Si è già discusso a lungo, per lo meno su questo giornale, sulle preoccupanti conseguenze che l’approvazione di questo trattato potrà avere soprattutto sul settore agro-alimentare europeo. Eppure un’efficace misura di contrasto e autodifesa potrebbe venire dalla semplice approvazione, in sede europea, del modello di certificazione e controllo ideato da Mario Pianesi nel 1980, l’«etichetta trasparente pianesiana». Questa forma di certificazione (presentata al senato italiano nel 2003; proposta e votata da quasi la metà del parlamento europeo nel 2009 e ancora nel 2014; oggetto di convegni, solo nell’ultimo anno, in 12 regioni d’Italia) funziona da decenni, è adottata da decine di aziende italiane e certifica, già oggi, più di 400 prodotti.
Sulla rivista Le Scienze, Dario Bressanini (autore di Le bugie nel carrello. Le leggende e i trucchi del marketing sul cibo che compriamo Chiarelettere 2013) l’ha definita «l’etichetta dei miei sogni»; Pietro Giordano, presidente di Adiconsum, l’ha proposta come certificazione guida per i consumatori, proprio perché capace di indicare le aziende che producono in modo sostenibile e che accettano di tracciare l’origine di tutti i loro prodotti. Perfino multinazionali come De Cecco e Ferrero hanno manifestato interesse per questa forma di certificazione. Prima che il TTIP venga sconsideratamente approvato dalla commissione europea, oltre tutto in un anno in cui l’alimentazione sarà al centro della visibilità mediatica per l’Expo di Milano, sarebbe importante che un movimento come Slow Food, che proprio in questo momento sta ragionando su come sperimentare nuove forme di certificazione ed etichettatura, facesse propria la battaglia del professor Pianesi (pioniere della macrobiotica italiana e promotore in Italia della prima cooperativa biologica nel 1975) affinché, tanto nel nostro Paese quanto in Europa, la sua proposta diventi legge.
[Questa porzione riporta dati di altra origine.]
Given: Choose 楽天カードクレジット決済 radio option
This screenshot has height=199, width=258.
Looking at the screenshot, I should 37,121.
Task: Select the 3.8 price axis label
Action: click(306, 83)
Nell’incontro di Torino, Pietro Sardo ha sostenuto che le «etichette narranti» saranno una versione più semplice di quelle «trasparenti» pianesiane. È un peccato però che, nei prototipi mostrati, la semplificazione colpisca proprio alcune voci fondamentali, come quelle relative ai trattamenti chimici subiti dagli alimenti o all’impatto ambientale delle produzioni. Se «la trasparenza è un’autentica rivoluzione» non si capisce perché queste informazioni non possano essere raccontate. Forse è arrivato il momento, con il TTIP che incombe come un’ombra minacciosa all’orizzonte, che la passione per la narrazione si trasformi davvero in una battaglia morale e legale per la trasparenza.